- **Task directions**:
All entries that follow are to be printed exactly as written.

- **Extracted information**:
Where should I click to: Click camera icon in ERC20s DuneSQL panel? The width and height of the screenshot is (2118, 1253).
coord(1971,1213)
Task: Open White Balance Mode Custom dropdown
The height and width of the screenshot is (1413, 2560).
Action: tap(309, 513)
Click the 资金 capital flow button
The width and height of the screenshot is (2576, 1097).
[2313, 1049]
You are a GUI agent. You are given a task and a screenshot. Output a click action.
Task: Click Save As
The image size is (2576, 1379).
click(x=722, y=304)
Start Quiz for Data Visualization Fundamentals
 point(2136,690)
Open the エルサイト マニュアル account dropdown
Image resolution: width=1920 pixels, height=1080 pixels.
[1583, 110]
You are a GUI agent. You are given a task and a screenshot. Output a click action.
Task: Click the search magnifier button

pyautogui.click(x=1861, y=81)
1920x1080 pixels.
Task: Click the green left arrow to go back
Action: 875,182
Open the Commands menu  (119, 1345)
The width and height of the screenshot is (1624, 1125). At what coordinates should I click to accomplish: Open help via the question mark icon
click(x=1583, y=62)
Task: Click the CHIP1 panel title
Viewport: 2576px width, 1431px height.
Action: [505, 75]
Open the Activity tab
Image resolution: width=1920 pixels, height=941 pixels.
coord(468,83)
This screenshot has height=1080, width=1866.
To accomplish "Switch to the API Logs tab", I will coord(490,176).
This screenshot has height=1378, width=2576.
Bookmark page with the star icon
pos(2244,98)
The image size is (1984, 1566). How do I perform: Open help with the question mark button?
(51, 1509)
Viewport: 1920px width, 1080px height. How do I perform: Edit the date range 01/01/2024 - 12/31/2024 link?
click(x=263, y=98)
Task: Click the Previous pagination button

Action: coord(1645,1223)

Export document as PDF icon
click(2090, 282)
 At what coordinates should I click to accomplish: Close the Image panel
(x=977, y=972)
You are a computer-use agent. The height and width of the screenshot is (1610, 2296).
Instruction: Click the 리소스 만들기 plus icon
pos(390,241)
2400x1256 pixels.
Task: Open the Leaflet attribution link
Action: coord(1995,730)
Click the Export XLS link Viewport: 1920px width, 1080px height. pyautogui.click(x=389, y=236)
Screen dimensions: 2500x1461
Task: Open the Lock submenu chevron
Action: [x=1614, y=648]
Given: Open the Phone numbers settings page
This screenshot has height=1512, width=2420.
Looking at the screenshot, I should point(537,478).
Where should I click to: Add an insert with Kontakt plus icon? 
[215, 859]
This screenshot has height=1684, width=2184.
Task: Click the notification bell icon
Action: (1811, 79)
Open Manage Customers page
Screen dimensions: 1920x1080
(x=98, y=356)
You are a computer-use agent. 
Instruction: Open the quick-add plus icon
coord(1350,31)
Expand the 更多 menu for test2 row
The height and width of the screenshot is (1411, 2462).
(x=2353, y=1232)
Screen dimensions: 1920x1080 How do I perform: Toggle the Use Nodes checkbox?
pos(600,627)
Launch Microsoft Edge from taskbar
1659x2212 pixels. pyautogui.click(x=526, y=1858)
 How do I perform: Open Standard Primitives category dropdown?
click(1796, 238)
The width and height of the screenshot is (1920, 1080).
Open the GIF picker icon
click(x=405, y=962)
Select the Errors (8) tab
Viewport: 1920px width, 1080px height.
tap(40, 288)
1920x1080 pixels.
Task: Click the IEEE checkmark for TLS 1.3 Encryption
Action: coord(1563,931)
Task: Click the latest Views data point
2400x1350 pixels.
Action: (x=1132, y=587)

- **Output for this exercise**:
Where should I click to: Click camera icon in ERC20s DuneSQL panel? The width and height of the screenshot is (2118, 1253).
coord(1971,1213)
Task: Open White Balance Mode Custom dropdown
The height and width of the screenshot is (1413, 2560).
Action: tap(309, 513)
Click the 资金 capital flow button
The width and height of the screenshot is (2576, 1097).
[2313, 1049]
You are a GUI agent. You are given a task and a screenshot. Output a click action.
Task: Click Save As
The image size is (2576, 1379).
click(x=722, y=304)
Start Quiz for Data Visualization Fundamentals
 point(2136,690)
Open the エルサイト マニュアル account dropdown
Image resolution: width=1920 pixels, height=1080 pixels.
[1583, 110]
You are a GUI agent. You are given a task and a screenshot. Output a click action.
Task: Click the search magnifier button

pyautogui.click(x=1861, y=81)
1920x1080 pixels.
Task: Click the green left arrow to go back
Action: 875,182
Open the Commands menu  (119, 1345)
The width and height of the screenshot is (1624, 1125). At what coordinates should I click to accomplish: Open help via the question mark icon
click(x=1583, y=62)
Task: Click the CHIP1 panel title
Viewport: 2576px width, 1431px height.
Action: [505, 75]
Open the Activity tab
Image resolution: width=1920 pixels, height=941 pixels.
coord(468,83)
This screenshot has height=1080, width=1866.
To accomplish "Switch to the API Logs tab", I will coord(490,176).
This screenshot has height=1378, width=2576.
Bookmark page with the star icon
pos(2244,98)
The image size is (1984, 1566). How do I perform: Open help with the question mark button?
(51, 1509)
Viewport: 1920px width, 1080px height. How do I perform: Edit the date range 01/01/2024 - 12/31/2024 link?
click(x=263, y=98)
Task: Click the Previous pagination button

Action: coord(1645,1223)

Export document as PDF icon
click(2090, 282)
 At what coordinates should I click to accomplish: Close the Image panel
(x=977, y=972)
You are a computer-use agent. The height and width of the screenshot is (1610, 2296).
Instruction: Click the 리소스 만들기 plus icon
pos(390,241)
2400x1256 pixels.
Task: Open the Leaflet attribution link
Action: coord(1995,730)
Click the Export XLS link Viewport: 1920px width, 1080px height. pyautogui.click(x=389, y=236)
Screen dimensions: 2500x1461
Task: Open the Lock submenu chevron
Action: [x=1614, y=648]
Given: Open the Phone numbers settings page
This screenshot has height=1512, width=2420.
Looking at the screenshot, I should point(537,478).
Where should I click to: Add an insert with Kontakt plus icon? 
[215, 859]
This screenshot has height=1684, width=2184.
Task: Click the notification bell icon
Action: (1811, 79)
Open Manage Customers page
Screen dimensions: 1920x1080
(x=98, y=356)
You are a computer-use agent. 
Instruction: Open the quick-add plus icon
coord(1350,31)
Expand the 更多 menu for test2 row
The height and width of the screenshot is (1411, 2462).
(x=2353, y=1232)
Screen dimensions: 1920x1080 How do I perform: Toggle the Use Nodes checkbox?
pos(600,627)
Launch Microsoft Edge from taskbar
1659x2212 pixels. pyautogui.click(x=526, y=1858)
 How do I perform: Open Standard Primitives category dropdown?
click(1796, 238)
The width and height of the screenshot is (1920, 1080).
Open the GIF picker icon
click(x=405, y=962)
Select the Errors (8) tab
Viewport: 1920px width, 1080px height.
tap(40, 288)
1920x1080 pixels.
Task: Click the IEEE checkmark for TLS 1.3 Encryption
Action: coord(1563,931)
Task: Click the latest Views data point
2400x1350 pixels.
Action: (x=1132, y=587)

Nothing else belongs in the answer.